Ustawa o PCC zawiera zamknięte zestawienie czynności podlegających temu podatkowi, do którego zalicza się m.in. ustanowienie hipoteki. Obowiązujące od kilku dni przepisy nowelizacji poszerzyły katalog działań, których można dokonać w związku z jej ustanowieniem. Wierzyciel zyskał m.in. prawo do zamiany zabezpieczonych wierzytelności bez zmiany treści samej hipoteki. Będzie mógł też zabezpieczyć kilka wierzytelności jedną hipoteką.
Zgodnie z przepisami stawka od ustanowienia tzw. hipoteki zwykłej (na zabezpieczenie wierzytelności istniejących) wynosi 0,1 proc. tej wierzytelności. W wypadku osób, które kupują mieszkanie na kredyt, najczęściej ustanawiano dwie hipoteki, tj. zwykłą zabezpieczającą kapitał oraz kaucyjną opodatkowaną stawką 19 zł, gdyż nie było dokładnie wiadomo, jaka jest wysokość zabezpieczanej wierzytelności poza kapitałem (hipoteka kaucyjna obejmowała odsetki od kredytu i ewentualne koszty egzekucji należności).
– Ustawa o PCC nie odwołuje się w żadnym przepisie do pojęć takich jak hipoteka zwykła lub kaucyjna. Zniesienie tego podziału nie będzie miało wpływu na ustalenie stawki PCC – informuje MF.

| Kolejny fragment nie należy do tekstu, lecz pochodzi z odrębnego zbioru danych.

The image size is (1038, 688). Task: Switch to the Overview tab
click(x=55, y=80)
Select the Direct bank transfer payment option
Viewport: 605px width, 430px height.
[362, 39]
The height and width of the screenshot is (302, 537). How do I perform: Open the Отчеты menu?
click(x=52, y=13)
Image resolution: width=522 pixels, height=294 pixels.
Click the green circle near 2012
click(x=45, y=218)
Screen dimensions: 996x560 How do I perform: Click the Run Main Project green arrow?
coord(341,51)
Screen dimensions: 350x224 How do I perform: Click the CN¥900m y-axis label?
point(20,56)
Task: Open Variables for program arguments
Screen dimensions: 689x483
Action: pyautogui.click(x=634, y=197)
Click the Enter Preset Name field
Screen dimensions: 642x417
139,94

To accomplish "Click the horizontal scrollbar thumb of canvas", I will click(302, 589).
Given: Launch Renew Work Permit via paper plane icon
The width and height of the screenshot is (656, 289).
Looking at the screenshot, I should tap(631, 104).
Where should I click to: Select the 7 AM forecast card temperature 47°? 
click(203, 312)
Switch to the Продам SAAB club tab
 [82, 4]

– W wypadku osób zaciągających kredyt nie powinno być kłopotów, gdyż stawka będzie liczona tak jak przy dotychczasowym podziale hipotek. Wynosić będzie 0,1 proc. od wierzytelności ustalonej i 19 zł od nieustalonej. Dostępne są jednak interpretacje, zgodnie z którymi od całości nowej hipoteki powinno się liczyć 0,1 proc. Szkoda, że MF nic nie mówi o skutkach zmian. Dlatego zwróciliśmy się do resortu o interpretację nowych przepisów. Budzą one wiele wątpliwości i w niektórych wypadkach nie wiemy, jakie rozwiązania rekomendować bankom – mówi Tadeusz Białek.